INDIA MULLS JOINT ACTION BY OIL BUYERS
THE MOVE LIKELY TO SUPPORT BATTERED RUPEE
New Delhi, Sept. 24: With oil traders forecasting crude oil to rise to $100 a barrel by the end of the year, Indian refiners are considering cutting back their imports and relying more on cheaper crude already stored in inventories, according to industry executives.
India’ petrol prices are among the highest in the world in terms of how much it costs as a portion of gross domestic product per person.
R. Ramachandran, the head of refiners at BPCL, also confirmed that the meeting, which included all of India’s refinery companies, took place and that refiners may cut their imports.

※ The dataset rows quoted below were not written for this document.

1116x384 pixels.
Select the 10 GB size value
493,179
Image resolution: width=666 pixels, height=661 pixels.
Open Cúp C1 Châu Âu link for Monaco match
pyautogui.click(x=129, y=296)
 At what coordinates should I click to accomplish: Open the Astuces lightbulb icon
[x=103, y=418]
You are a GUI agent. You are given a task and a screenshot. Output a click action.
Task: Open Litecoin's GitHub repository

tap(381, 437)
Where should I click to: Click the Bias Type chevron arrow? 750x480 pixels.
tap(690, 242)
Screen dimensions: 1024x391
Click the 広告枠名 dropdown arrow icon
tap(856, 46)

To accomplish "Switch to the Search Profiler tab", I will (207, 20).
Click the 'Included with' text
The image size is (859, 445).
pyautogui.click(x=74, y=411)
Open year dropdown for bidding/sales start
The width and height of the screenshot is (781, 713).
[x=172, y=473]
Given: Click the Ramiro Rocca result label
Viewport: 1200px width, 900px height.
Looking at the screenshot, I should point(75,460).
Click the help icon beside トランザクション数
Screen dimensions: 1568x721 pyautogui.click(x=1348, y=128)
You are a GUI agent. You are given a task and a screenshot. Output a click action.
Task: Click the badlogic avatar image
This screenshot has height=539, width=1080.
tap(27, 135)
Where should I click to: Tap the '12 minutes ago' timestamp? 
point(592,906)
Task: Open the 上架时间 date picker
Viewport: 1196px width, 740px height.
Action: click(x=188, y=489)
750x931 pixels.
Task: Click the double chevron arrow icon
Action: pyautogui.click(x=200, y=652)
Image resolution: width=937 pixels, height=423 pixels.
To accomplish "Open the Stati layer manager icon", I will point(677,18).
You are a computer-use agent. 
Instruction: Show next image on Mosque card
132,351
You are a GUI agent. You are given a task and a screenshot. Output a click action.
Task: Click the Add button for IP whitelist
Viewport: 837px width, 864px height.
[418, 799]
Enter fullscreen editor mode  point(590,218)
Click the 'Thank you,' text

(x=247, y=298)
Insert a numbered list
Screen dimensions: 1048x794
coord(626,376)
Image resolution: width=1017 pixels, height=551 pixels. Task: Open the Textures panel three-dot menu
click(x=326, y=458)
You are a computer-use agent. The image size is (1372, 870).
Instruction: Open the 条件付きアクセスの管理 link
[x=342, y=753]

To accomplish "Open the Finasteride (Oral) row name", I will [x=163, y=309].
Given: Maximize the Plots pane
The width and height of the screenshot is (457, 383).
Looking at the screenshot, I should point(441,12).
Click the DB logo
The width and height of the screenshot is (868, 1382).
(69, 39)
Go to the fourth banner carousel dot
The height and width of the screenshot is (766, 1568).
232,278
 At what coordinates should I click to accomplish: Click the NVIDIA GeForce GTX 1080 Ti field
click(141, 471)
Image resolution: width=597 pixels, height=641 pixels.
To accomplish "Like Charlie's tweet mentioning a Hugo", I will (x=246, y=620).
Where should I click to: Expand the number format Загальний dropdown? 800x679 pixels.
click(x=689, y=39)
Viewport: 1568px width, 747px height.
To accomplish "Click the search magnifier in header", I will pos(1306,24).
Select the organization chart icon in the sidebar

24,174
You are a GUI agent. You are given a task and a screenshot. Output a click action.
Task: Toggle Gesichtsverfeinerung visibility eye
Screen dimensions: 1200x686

“We are looking at various options to contain the costs including reducing our inventory. This will be a coordinated effort among refiners”, he said. “If need be, we will talk to other countries for a coordinated effort.”
Other Indian refiners including Hindustan Petroleum, Reliance Industries and Nayara Energy did not respond to emailed requests for comment sent on Sunday. Mangalore Refinery and Petrochemicals declined to comment.
Shares in Indian refiners were trading lower amid a wider sell off in the markets.
India imports more than 80 per cent of its oil needs. The country imported 4.4 million barrels per day (bpd) oil in August, costing about $12 billion, according to government data. India’s crude inventory levels are not made public. Using up crude inventories could save Indian refiners shortterm import costs but poses the risk that if prices do not ease later on the companies will have to import more later at higher prices.
Despite this, the government supports the plan, the two unidentified sources said.
Former BPCL chairman R.K. Singh said India’s state refiners had resorted to this strategy in the past.